'Fraud victim' says no strained relationship with bank
A MAN who claims he was duped out of millions of dollars by two Sunshine Coast men says he had an excellent relationship with his bank and it was not pressuring him to pay down his $11 million debt in the wake of the global financial crisis.
Wilhelmus van Zetten denied he had a "strained relationship" with Westpac as he told a Brisbane District Court jury he planned to use some of the money from the sale of his Yalanga Station to repay loans.
The property was valued at $40 million in 2007, but sold to a company called Nexis Holdings Ltd in 2010 for $25 million in cash and shares.
Nexis directors Rahoul Ray and Erwin Walter Filler are accused of duping Mr van Zetten and his wife Maureen into trading the farming property for "worthless" shares in Nexis, which was delisted after it floated on the Frankfurt stock exchange.
Nexis's main business was mass-producing cheap housing from recycled waste products and its operators told Mr van Zetten it had a deal in China, the court heard.
The Crown alleges they tricked the van Zettens into making payments of $900,000 to the Commonwealth Bank and more than $1 million in stamp duty.

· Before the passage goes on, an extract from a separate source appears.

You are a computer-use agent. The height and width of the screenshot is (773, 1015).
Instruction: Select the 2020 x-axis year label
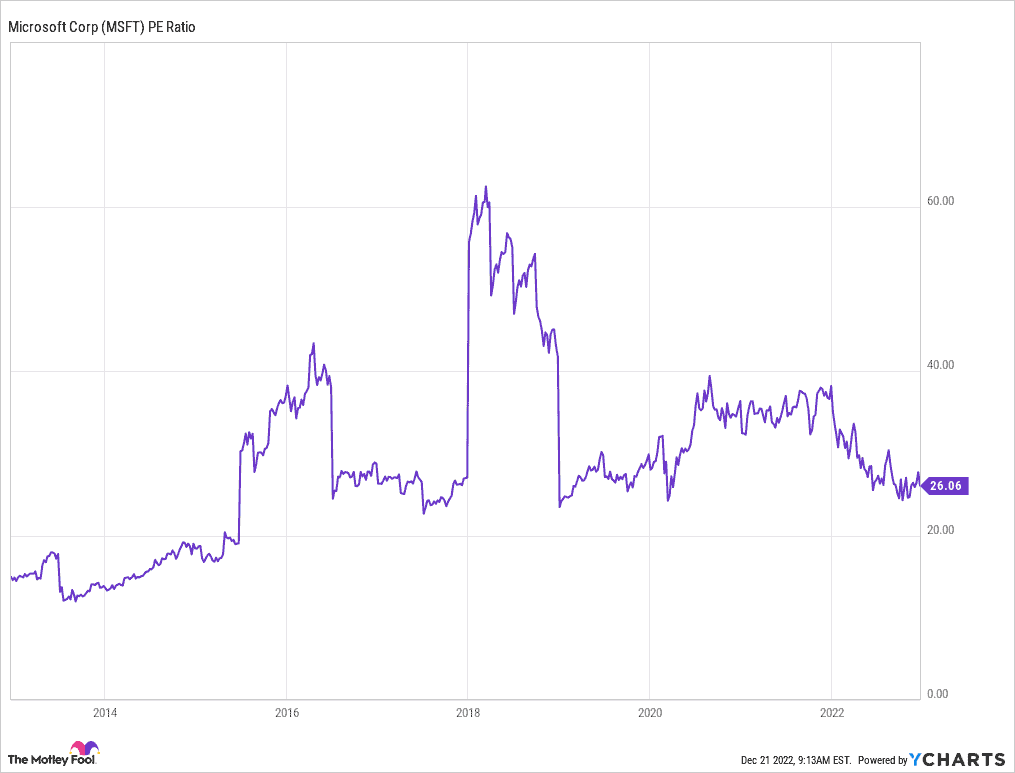tap(650, 712)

Mr Ray and Mr Filler have pleaded not guilty to eight counts of fraud.
Under questioning from Mr Filler's defence counsel Greg McGuire and Mr Ray's barrister Damian Walsh, Mr van Zetten dismissed emails showing him telling the accused he was having difficulties with his bank as the global financial crisis reached Australia.
He conceded he needed to "restructure" his business dealings because the GFC might deplete the value of his property portfolio.
Westpac held a mortgage over Yalanga, Mr van Zetten said.
"This was manoeuvring again in order to get the money," Mr van Zetten said of why he told Mr Ray and Mr Filler his relationship with Westpac was "strained".
"It was posturing, manoeuvring to try and get Mr Ray to release the $900,000 to us as a cash guarantee.
"I had the support of Westpac until April, 2011 and I stick by that."
Mr van Zetten told the court he had no concerns over the value of the shares the men offered him as part payment for his property.
He said he spoke to another Sunshine Coast businessman who had struck a similar deal with the accused and that conversation left him feeling confident about the deal.
"I never doubted the shares had value," Mr van Zetten said.
Crown Prosecutor Jason Robson last week told the court Mr Ray and Mr Filler offered to pay for half the negotiated $14 million Yalanga deal in company shares.
The van Zetten family's Suncoast Pastoral Company previously received over $5 million in cash towards the purchase of Yalanga in regards to the deal.
The $5 million went to paying down bank debt.
The trial before Judge Julie Dick continues.